## Instructions for the task
What you return should be the lines of the data containing "agent", each in full.

## Materials provided
▽
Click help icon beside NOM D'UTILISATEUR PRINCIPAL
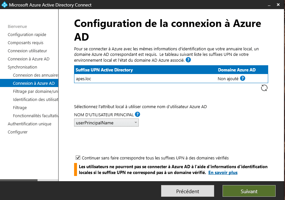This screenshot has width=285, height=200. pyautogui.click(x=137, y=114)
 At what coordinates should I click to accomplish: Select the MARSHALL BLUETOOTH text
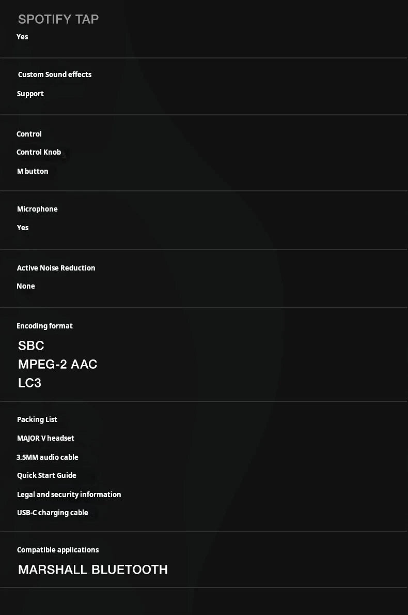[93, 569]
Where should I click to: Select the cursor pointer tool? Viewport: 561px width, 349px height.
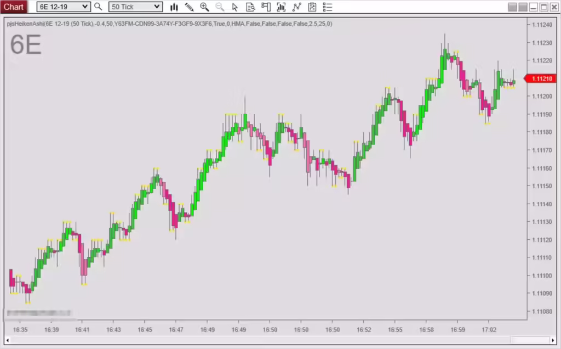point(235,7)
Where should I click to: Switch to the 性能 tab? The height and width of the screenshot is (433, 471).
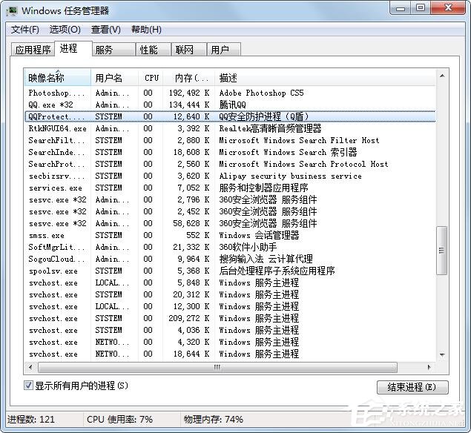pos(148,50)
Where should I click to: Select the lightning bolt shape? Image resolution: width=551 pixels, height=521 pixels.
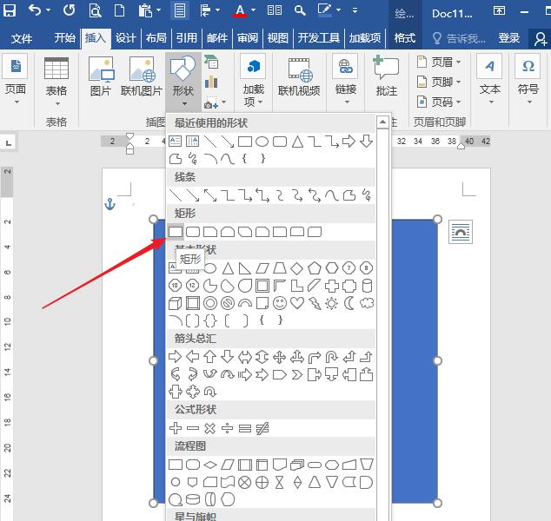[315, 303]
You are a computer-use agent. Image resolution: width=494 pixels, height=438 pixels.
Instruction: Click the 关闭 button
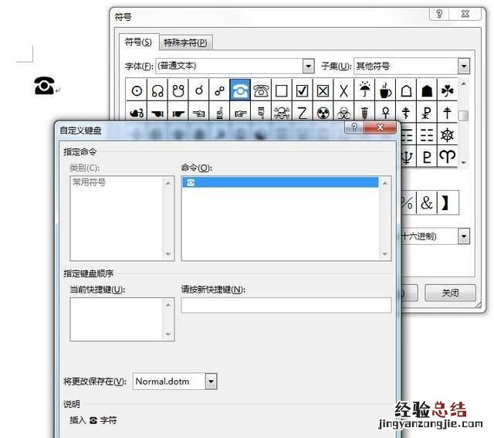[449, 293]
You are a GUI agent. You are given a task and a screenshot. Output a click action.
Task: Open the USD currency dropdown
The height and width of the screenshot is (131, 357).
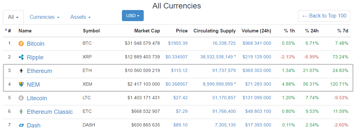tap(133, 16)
△
## Exercise response
You are a computer-use agent. Image resolution: width=494 pixels, height=438 pixels.
You are a GUI agent. You are given a task and a screenshot. Output a click action.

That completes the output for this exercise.